Caracas, lunes 8 de setiembre de 2003, Día Mundial de la Enseñanza de la Lectura y en ocasión de la graduación de los primeros 100.000 alfabetizados de la Misión Robinson.
Hace años, siglo pasado adentro, un analfabeta me dijo que nunca aprendió a leer porque no entendió que «una letra le habla a la otra». Por eso se quedó sin descifrar los signos quietos.
—Mi nieta sí sabe leer. ¡Esa es una eminencia! —decía.
Sí, conmueve. Y también conmueve que haya a quienes eso no conmueva.
En enero de 2002 publiqué un artículo esperanzado, a pesar de la ironía de su título: «Cómo hacer que la gente no lea». Señalaba allí las causas por las cuales habían fracasado todos los planes de enseñanza de la lectura, desde aquel ¡Abajo, cadenas! hasta Acude. No solo se corrigieron esos errores sino que la enmienda acabará con el analfabetismo venezolano en menos de un año. No es que aquellos planes no estuviesen recomendados por meritorias intenciones o estuviesen mal formulados. Pero fueron incompletos. No todo fue mala fe. También hubo inexperiencia, ingenuidad y hasta inocencia, que ahora se aprovechan para reparar errores. No estorbaré estas palabras con la descripción de la mala fe porque dejó demasiadas huellas como para hacer perder el tiempo a gente inteligente.

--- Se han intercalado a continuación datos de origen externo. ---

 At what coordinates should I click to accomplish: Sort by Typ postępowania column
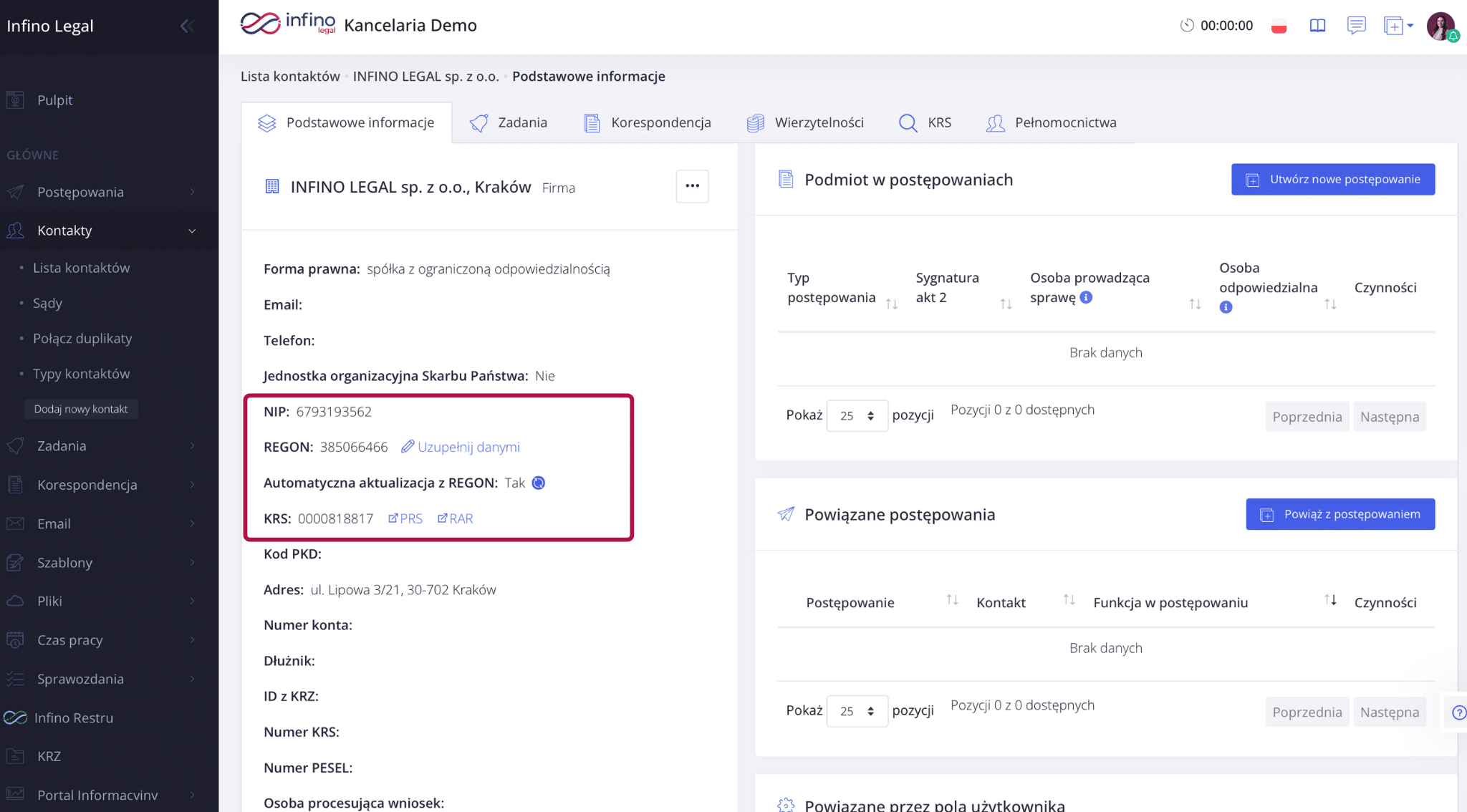tap(891, 304)
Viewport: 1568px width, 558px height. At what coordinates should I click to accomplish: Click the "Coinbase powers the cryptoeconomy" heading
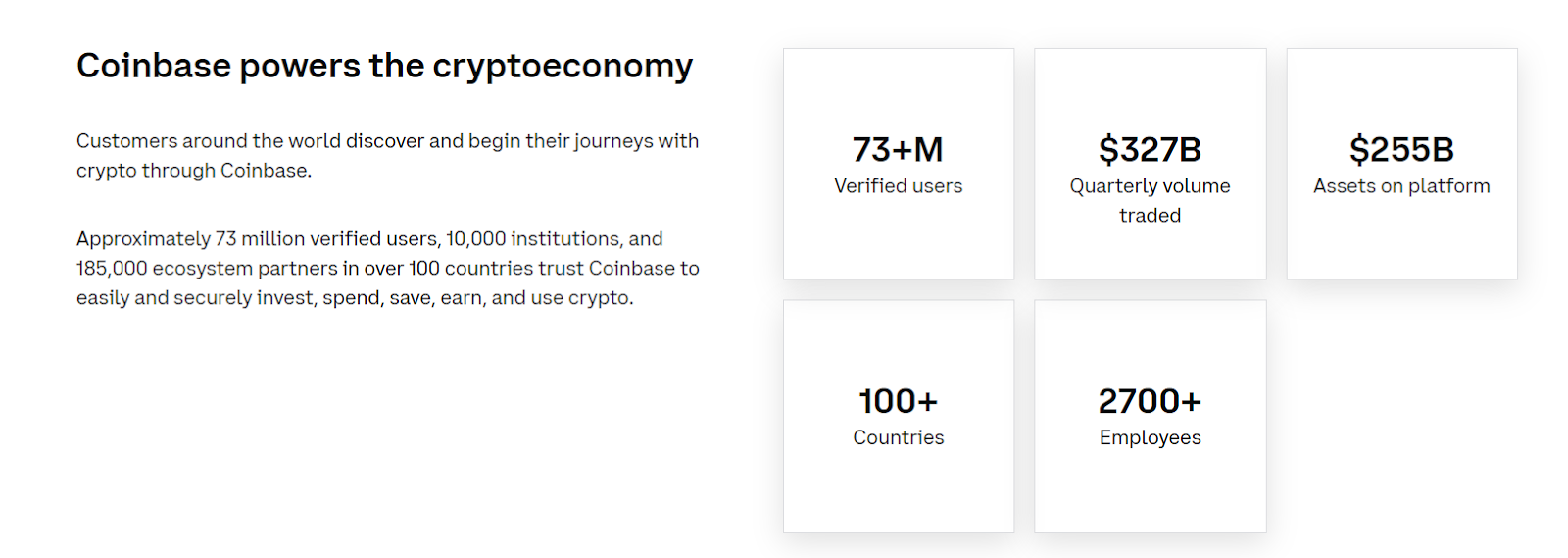384,66
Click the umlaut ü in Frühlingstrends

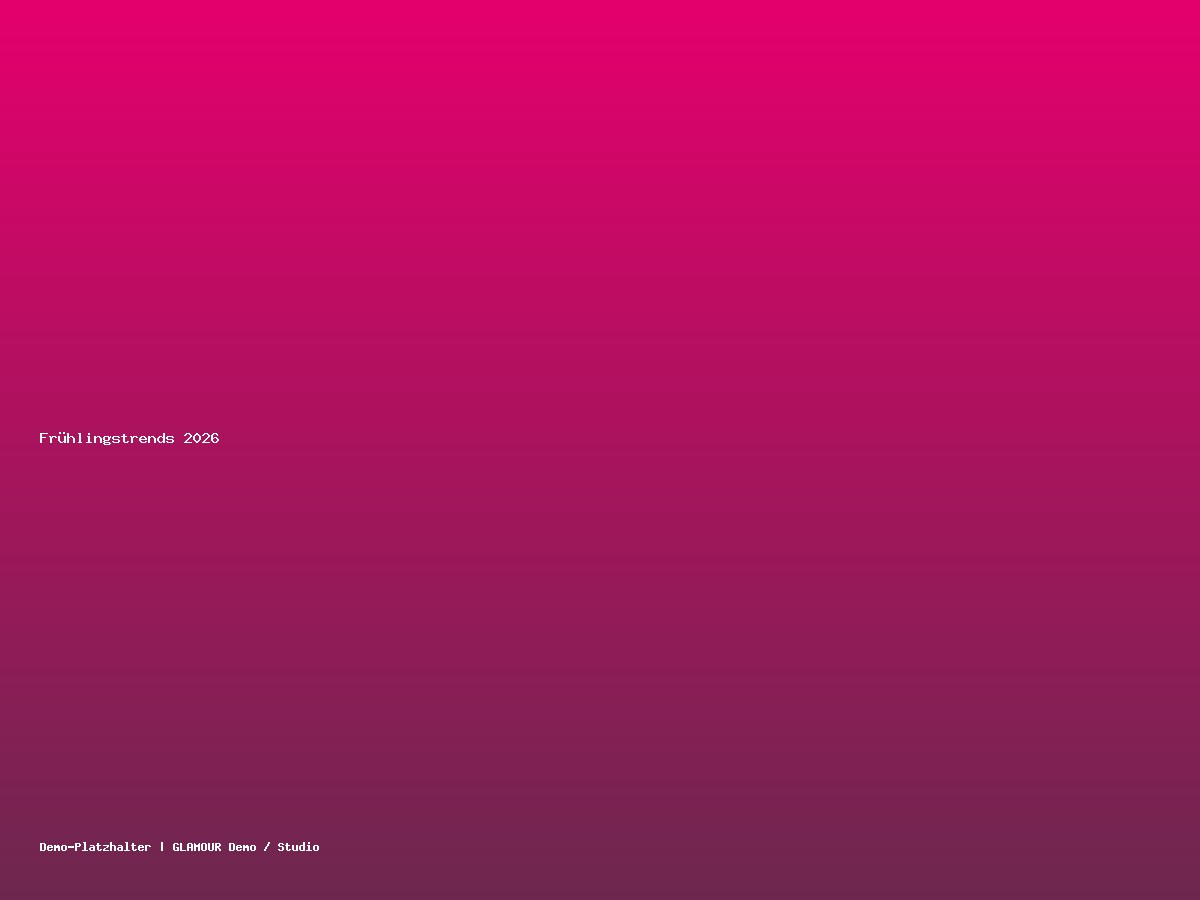[61, 438]

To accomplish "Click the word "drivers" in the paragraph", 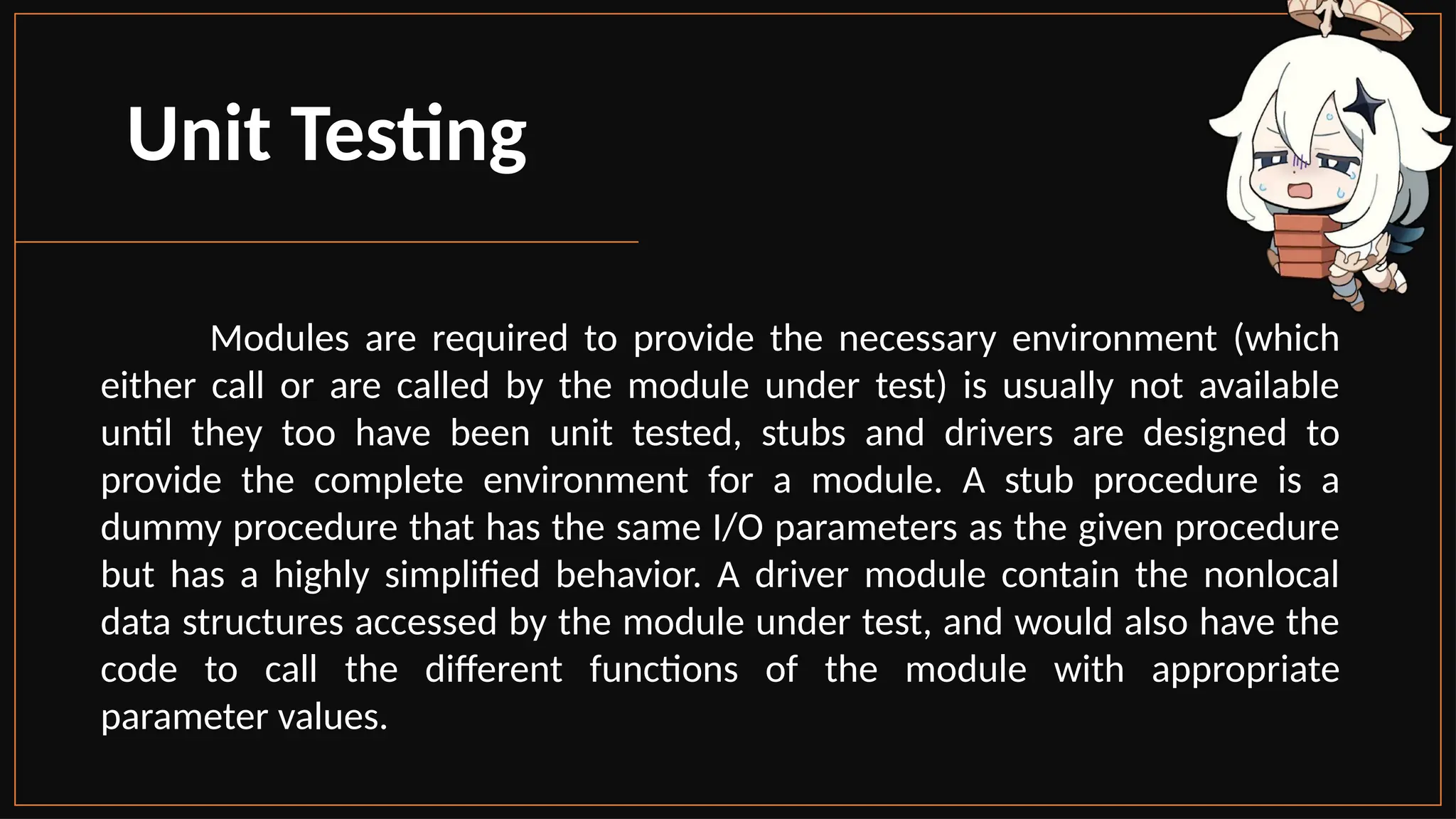I will [x=998, y=434].
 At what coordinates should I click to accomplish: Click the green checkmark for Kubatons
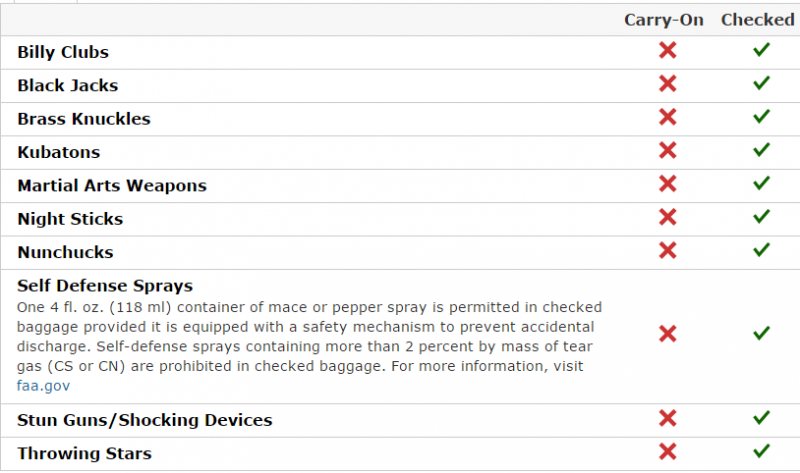(761, 151)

Los que aprendimos a leer antes de nuestra memoria solo podemos imaginar lo que significa entender tarde que una letra le habla a la otra. Y en público. Sigfrido mató un dragón de sangre tan caliente que le quemó la mano. Cuando se la llevó a la boca entendió el canto de los pájaros. Esa magia existe: ocurre a quien lee por primera vez, ya crecido. Sería bueno preguntarlo a quienes leen por primera vez después de un siglo de edad. Sobre todo cuánto les creció la autoestima.
Imagino que descubren que hay modos de hacerse rico mucho más allá del dinero. Que se abre un nuevo horizonte social y laboral. Que se descubren tantos engaños. Que se encuentra cuánto crece la mentira cuando viene escrita y que las palabras que la consignan siguen eternamente mintiendo, como una condena.
Encontrará defectuosa nuestra nomenclatura citadina, porque hay calles sin nombres y en una misma avenida varios edificios tienen el mismo. Hallará tantos letreros mentirosos: «Prohibido fumar» al lado de un cenicero atiborrado de colillas. Aprenderá que hay que buscar redundancias a los letreros que enuncian equivocaciones. O descuidos, como una librería que lleva el desconcertante nombre de Doña Bárbara, precisamente en la Av. Rómulo Gallegos, en Caracas. Y podrá descubrir a Garcilaso y a Juan Sánchez Peláez.
Perderá una nueva inocencia cuando halle que la transcripción de los sonidos que le acaban de enseñar es tramposa, porque hay varias letras para un mismo sonido o que hay una para ninguno: la h. ¿Para qué?, se preguntará. No me corresponde a mí sino a la Real Academia Española explicar por qué sigue arrinconando la racionalización ortográfica que Andrés Bello propuso hace ya casi dos siglos. No sería mal premio para los que se han esforzado por aprender qué significa el alfabeto.